A Palermo si è celebrato il giornalismo di servizio che fa luce sull'utilizzo delle risorse europee. Nella cornice di Palazzo d'Orléans, sede della Presidenza della Regione, si è tenuta la cerimonia di premiazione della terza edizione del concorso "FESR, l'Europa si racconta", promosso dal governo regionale e dall'Ordine dei Giornalisti di Sicilia.
Il presidente Renato Schifani ha personalmente consegnato i riconoscimenti agli undici giornalisti vincitori, selezionati tra quanti, nel corso del 2025, si sono distinti nel raccontare con chiarezza e precisione come i fondi strutturali dell'Unione Europea vengono spesi nell'Isola.
Nel suo intervento, il Presidente Schifani ha sottolineato il valore fondamentale di un'informazione rigorosa. "Credo molto nel ruolo dell'informazione e nell'importanza del lavoro dei giornalisti impegnati nel raccontare la verità e i fatti con obiettività, rigore e competenza", ha dichiarato.
Schifani ha proseguito definendo un'informazione seria e responsabile un "presidio fondamentale di democrazia", aggiungendo che "la critica, sia positiva che negativa, se fondata su dati verificati e su un'analisi accurata, rappresenta comunque e sempre uno stimolo costruttivo per le istituzioni". Il premio, quindi, è stato presentato come un modo per valorizzare un "giornalismo di qualità, attento, indipendente e tecnicamente preparato" su una materia complessa e cruciale per lo sviluppo del territorio.
I lavori premiati, pubblicati o trasmessi tra il 1° gennaio e il 31 ottobre 2025, sono stati valutati da una commissione mista Regione-Ordine dei Giornalisti sulla base di chiarezza espositiva, efficacia comunicativa, originalità e correttezza terminologica.
I primi classificati di ogni categoria hanno vinto un viaggio di tre giorni con visita alle istituzioni comunitarie all'estero.
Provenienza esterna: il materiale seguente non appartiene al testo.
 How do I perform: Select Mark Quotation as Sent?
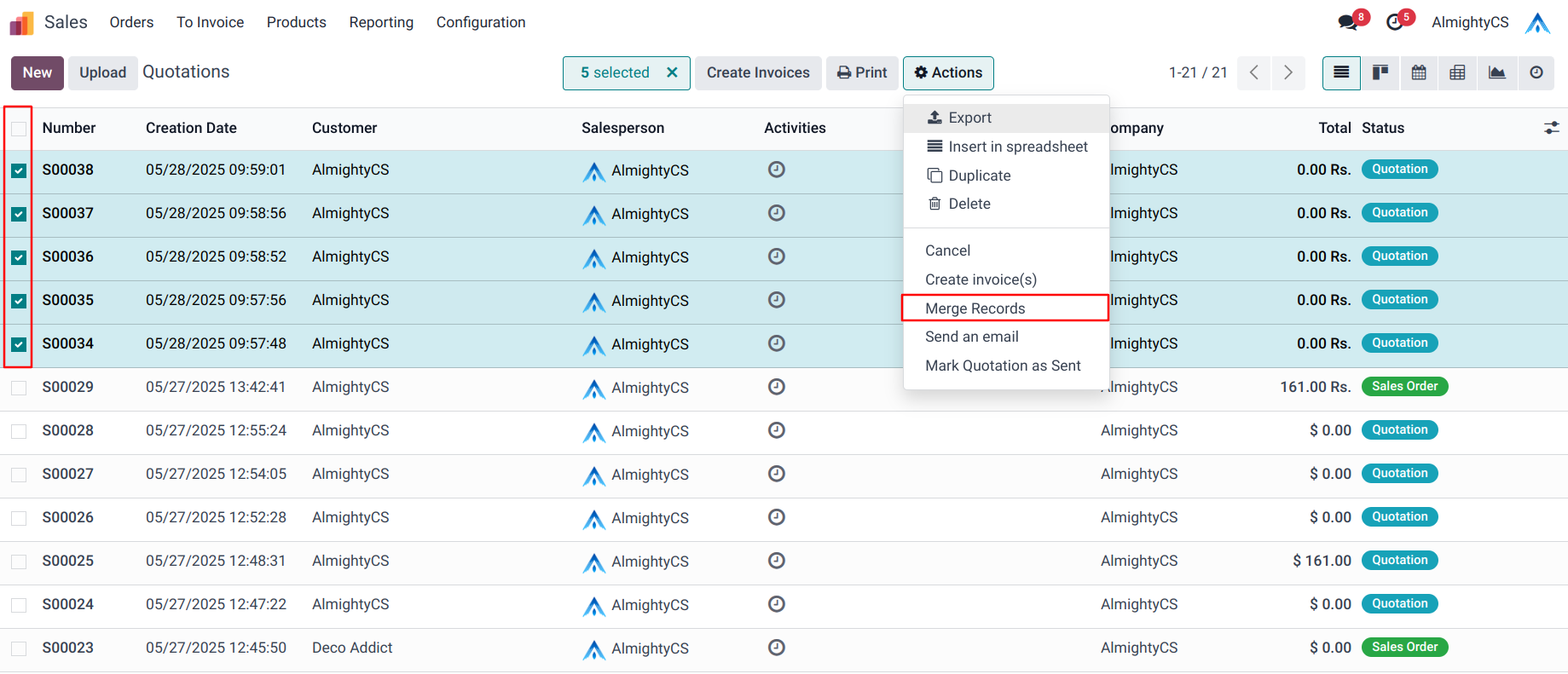tap(1002, 366)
Tutti i vincitori hanno inoltre ricevuto una gift card da 500 euro per l'acquisto di supporti tecnologici.
La premiazione giunge in un momento di significativa attività nella gestione dei fondi europei da parte della Regione. Recentemente, la Commissione UE ha approvato la riprogrammazione di oltre 120 milioni di euro del Fondo Sociale Europeo Plus (FSE+), destinandoli a nuove priorità come le tecnologie avanzate (STEP), la prontezza alle emergenze e la decarbonizzazione. Solo poche settimane fa, la Giunta regionale ha anche sbloccato 80 milioni di euro per le imprese siciliane, attingendo a risorse dei cicli di programmazione 2014-2020 e 2007-2013.
Il premio giornalistico, giunto alla sua terza edizione, si inserisce quindi in uno sforzo più ampio di comunicazione e trasparenza, volto a colmare il gap tra la complessità della programmazione europea e la comprensione da parte dei cittadini, mostrando come le risorse comunitarie si traducano in progetti concreti sul territorio siciliano.